3'000'000 de pages de presse suisse numérisées, c'est l'objectif que s'est fixée la Bibliothèque nationale suisse pour 2015, selon les propos tenus par sa directrice Marie-Christine Doffey lors du colloque infoclio.ch 2009.

Pour la presse et les quotidiens, la numérisation est une solution idéale. Elle en garantit la sauvegarde, évite la manipulation des originaux et, surtout, rend ses contenus immédiatement accessibles. Finie l'époque des longues journées passées en salle des périodiques à dépouiller d'immenses volumes de quotidiens à la recherche d'un article. Aujourd'hui dépouiller 100 années de presse sur un sujet prend...le temps d'une recherche en ligne ! On perd l'odeur du papier acide et le plaisir des vieilles publicités, certes, mais la recherche en est malgré tout beaucoup plus efficace.

Mais la numérisation et la publication sur internet de la presse coûte cher et pose des problèmes complexes de droit d'auteur. Pour accomplir avec succès ce genre de projet, la tendance est de coopérer avec le secteur privé. Ici comme ailleurs, la formule magique s'appelle donc PPP: Partenariat Public Privé.

Ainsi la numérisation intégrale du Journal de Genève (1826-1998 - 550'000 pages), aujourd'hui disponible en ligne, a été rendue possible grâce à une collaboration entre un éditeur, Le Temps, une bibliothèque cantonale, la BGE, et la Bibliothèque Nationale suisse. Sur le même modèle sont prévues les numérisations de la Gazette de Lausanne (1826-1990 - 450'000 pages), du Nouveau quotidien (1991-1998 - 100'000 pages), de L'Express ainsi que celle de L'impartial. Voir à ce sujet la présentation de Mme. Doffey et la plateforme Digicoord.

Cet accord a un grand mérite: garantir l'accès et le téléchargement libre de tous les contenus via internet, tout en laissant aux éditeurs les revenus annexes liés à l'exploitation commerciale (hébergement du site, publicités sur la page, utilisations commerciales, etc.). Ce projet a donné lieux à une série de recommandations, signées par PresseSuisse - l'association des éditeurs de presse romands -, RERO, et la BN. On peut y lire que "la rentabilité financière d'une telle opération demeure aléatoire et l'accès sera donc, en principe, sans frais pour l'usager."
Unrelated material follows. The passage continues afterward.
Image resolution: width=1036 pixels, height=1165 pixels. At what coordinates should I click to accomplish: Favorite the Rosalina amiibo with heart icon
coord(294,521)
Autre exemple, la numérisation du journal La Liberté et du Freiburger Nachrichten par la BCU de Fribourg. Dans ce cas la BCU Fribourg a assumé seule les coûts de numérisation, puis s'est tournée vers les éditeurs pour demander les droits de publication en ligne. Pour le cas de La Liberté, un accord a été trouvé pour la publication en ligne jusqu'en 1920. Pour les années suivantes, elles sont accessibles en local sur un poste de la BCU. Le problème pour les années récentes, aux dire des éditeurs, concerne les droits d'auteur qui ne sont pas en main des éditeurs, comme les contenus d'agences de presse.
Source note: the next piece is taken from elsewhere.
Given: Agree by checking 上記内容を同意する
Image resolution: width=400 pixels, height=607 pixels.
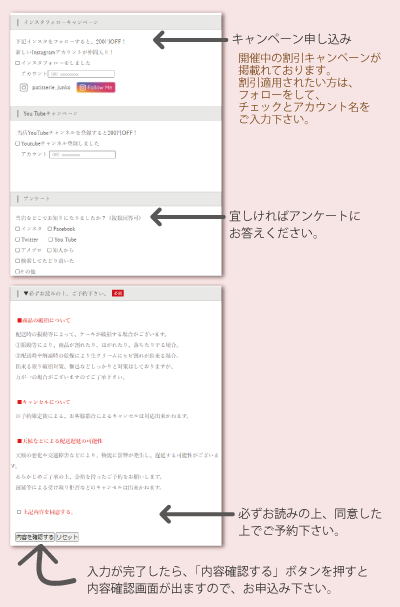Looking at the screenshot, I should click(19, 512).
Dernier exemple, le projet Archivio digitale dei Quotidiani e Periodici (AQP) de la bibliothèque de Lugano au Tessin. Ici l'accès est encore plus restrictif: la recherche en plein texte dans les journaux tessinois numérisés est limitée aux bibliothèques cantonales, et les titres toujours en cours sont mis en ligne avec un délai de 6 mois.

A l'heure où la Commission européenne appelle aux alliances entre public et privé pour la numérisation du patrimoine, et que les débats font rage autours de Google et des bibliothèques, les conditions d'accès public et gratuit aux ressources numérisées devraient être un critère central pour différencier entre un bon PPP et un mauvais PPP.